━━━━━ Provided information

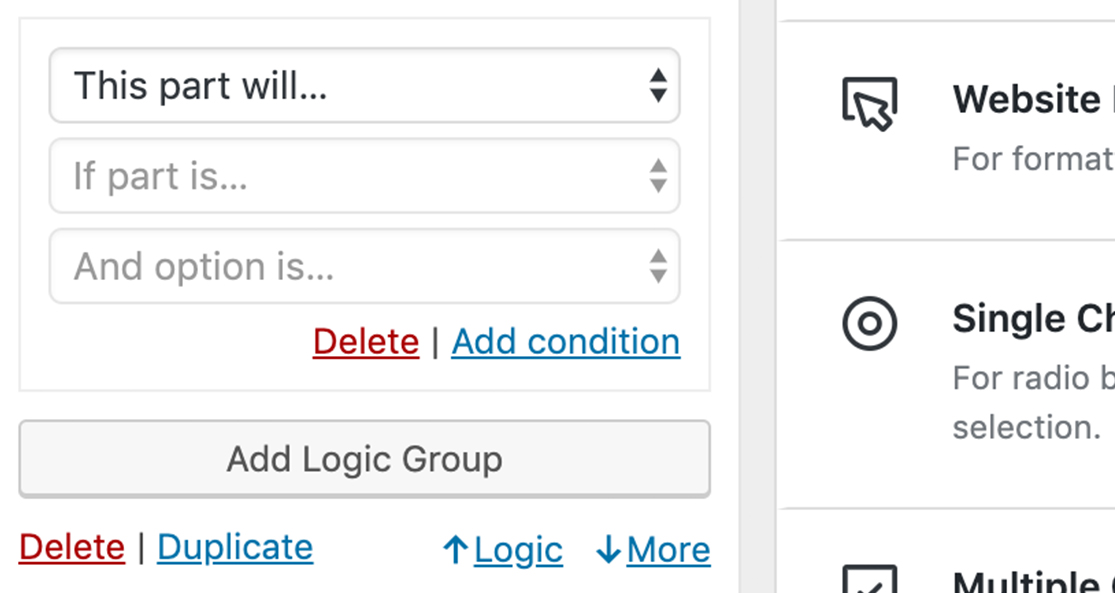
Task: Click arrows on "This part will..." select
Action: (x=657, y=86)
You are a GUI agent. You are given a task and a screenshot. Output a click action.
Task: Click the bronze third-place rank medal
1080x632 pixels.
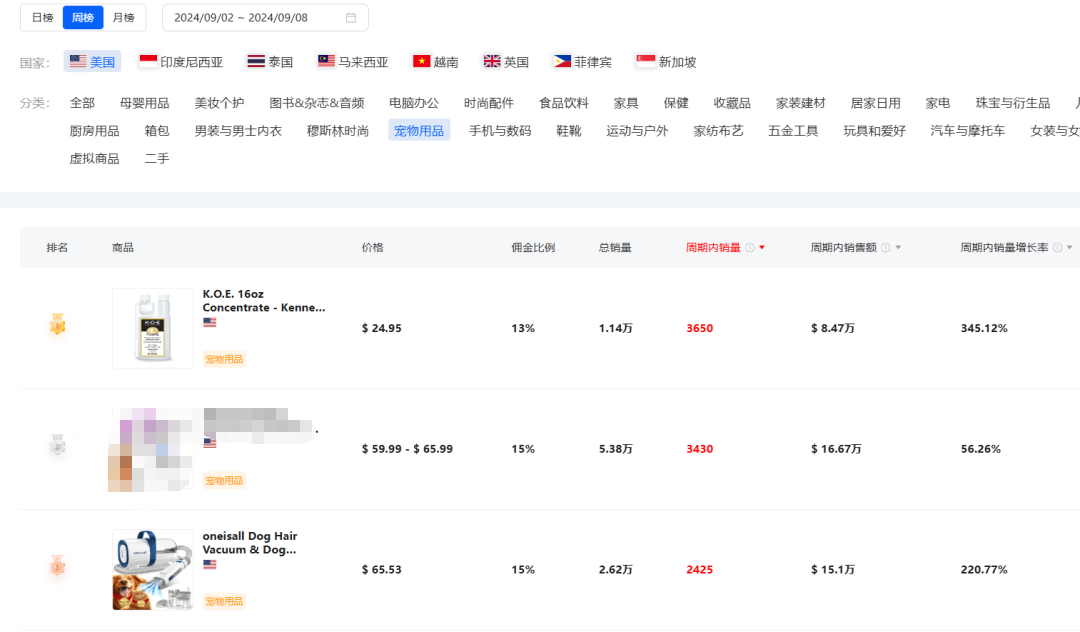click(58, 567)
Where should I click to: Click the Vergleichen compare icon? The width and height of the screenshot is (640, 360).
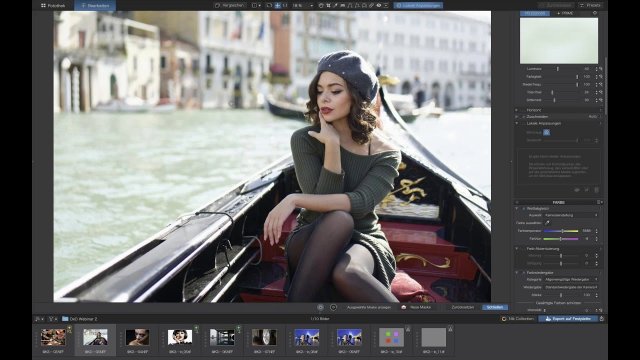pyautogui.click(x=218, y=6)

━━━━━━━━━━

— To do —
Leave out the pictures and copy exactly the lines from the one with "1080x632 pixels." through the last line of the records above.

— Exercise response —
1080x632 pixels.
click(58, 567)
Where should I click to: Click the Vergleichen compare icon? The width and height of the screenshot is (640, 360).
pyautogui.click(x=218, y=6)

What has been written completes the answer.